Conventional route finding technology may provide the fastest route to a user or a robot. However, in some cases, simply providing a fast route is not important for the user.

Conventional route finding technology cannot control the density of people in each space in consideration of user safety, event intention, etc. For example, conventional route finding technology cannot control the crowding of people as much as possible in meaningful spaces at events or exhibitions. Conventional route finding technology cannot provide directions to help people avoid crowded places in consideration of safety if too many people are crowded in one space. The subject matter described in this background section is intended to promote an understanding of the background of the disclosure and thus may include subject matter that is not already known to those of ordinary skill in the art.

The present disclosure aims to provide a topology map-based route guiding apparatus and a topology map-based route guiding method capable of guiding a route tailored to the situation in consideration of the congestion degree of the passage and the route preference of a manager by using a topology map to which various information pieces may be added.

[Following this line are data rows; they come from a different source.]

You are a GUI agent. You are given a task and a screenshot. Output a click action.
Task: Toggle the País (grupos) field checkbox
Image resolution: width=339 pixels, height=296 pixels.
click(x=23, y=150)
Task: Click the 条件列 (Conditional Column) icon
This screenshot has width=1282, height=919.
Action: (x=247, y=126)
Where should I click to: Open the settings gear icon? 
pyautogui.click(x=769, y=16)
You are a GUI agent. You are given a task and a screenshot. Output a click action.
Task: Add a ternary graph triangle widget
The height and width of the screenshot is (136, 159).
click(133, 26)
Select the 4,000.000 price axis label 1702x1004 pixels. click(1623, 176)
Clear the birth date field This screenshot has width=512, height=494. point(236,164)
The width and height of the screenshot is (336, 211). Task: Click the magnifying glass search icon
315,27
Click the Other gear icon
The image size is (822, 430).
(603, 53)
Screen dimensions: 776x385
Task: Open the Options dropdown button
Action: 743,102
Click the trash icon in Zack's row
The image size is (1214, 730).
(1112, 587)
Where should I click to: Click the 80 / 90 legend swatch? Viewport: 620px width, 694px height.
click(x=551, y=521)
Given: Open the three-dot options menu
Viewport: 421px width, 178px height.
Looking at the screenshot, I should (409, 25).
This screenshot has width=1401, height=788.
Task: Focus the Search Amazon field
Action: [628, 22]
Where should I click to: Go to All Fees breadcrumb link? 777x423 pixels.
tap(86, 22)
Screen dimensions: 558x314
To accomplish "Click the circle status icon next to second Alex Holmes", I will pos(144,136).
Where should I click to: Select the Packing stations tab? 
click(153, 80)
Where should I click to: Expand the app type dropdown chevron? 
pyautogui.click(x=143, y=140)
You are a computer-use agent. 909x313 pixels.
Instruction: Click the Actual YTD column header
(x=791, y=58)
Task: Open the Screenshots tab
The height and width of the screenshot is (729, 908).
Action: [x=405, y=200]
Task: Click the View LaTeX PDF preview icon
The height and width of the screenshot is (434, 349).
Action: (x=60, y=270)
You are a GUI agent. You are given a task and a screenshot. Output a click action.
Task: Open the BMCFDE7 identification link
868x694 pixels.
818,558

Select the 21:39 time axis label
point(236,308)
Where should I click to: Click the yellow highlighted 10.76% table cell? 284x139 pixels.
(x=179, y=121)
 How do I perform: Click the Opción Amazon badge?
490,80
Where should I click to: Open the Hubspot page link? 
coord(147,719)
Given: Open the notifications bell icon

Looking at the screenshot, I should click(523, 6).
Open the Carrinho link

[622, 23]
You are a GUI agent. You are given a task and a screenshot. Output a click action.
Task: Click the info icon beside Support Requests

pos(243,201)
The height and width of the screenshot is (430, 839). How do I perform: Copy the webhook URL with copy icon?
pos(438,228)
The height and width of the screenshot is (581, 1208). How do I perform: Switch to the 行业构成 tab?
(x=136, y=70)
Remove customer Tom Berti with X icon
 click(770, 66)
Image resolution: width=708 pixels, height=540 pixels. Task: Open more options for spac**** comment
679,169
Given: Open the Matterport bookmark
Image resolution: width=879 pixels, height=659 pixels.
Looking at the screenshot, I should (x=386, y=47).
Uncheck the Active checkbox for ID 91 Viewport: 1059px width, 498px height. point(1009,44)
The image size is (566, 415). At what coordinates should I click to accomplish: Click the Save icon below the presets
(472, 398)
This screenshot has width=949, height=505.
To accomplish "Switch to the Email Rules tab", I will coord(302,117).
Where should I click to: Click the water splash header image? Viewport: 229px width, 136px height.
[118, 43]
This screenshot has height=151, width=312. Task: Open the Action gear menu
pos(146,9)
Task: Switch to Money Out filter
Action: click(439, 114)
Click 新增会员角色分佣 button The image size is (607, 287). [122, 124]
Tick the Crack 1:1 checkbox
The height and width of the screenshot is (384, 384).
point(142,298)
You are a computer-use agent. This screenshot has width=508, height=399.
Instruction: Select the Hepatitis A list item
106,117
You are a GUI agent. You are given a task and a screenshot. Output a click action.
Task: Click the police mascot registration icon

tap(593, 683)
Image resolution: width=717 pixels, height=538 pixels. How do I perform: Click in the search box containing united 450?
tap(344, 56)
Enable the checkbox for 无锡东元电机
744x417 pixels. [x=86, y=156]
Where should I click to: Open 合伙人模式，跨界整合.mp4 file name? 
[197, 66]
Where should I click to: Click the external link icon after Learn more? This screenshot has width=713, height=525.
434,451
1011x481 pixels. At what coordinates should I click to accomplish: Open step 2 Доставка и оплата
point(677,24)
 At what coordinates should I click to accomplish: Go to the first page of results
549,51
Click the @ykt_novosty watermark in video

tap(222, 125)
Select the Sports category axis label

A topology map-based route guiding apparatus may include a topology map generated from a guide map image based on an optical character recognition (OCR) character recognition and an image processing. The apparatus may also include a destination determiner configured to determine, as a destination, a location selected by a user in the topology map. The apparatus may also include an origin determiner configured to determine, as an origin, a current location of the user detected by comparing a character recognized from a surrounding image provided by the user and location information of the topology map. The apparatus may also include a route generator configured to generate a final route from the origin to the destination based on a congestion degree and a preference.

The topology map may include a plurality of vertices disposed in a travel passage on the map and respectively storing the location information. The topology map may include edges connecting the vertices.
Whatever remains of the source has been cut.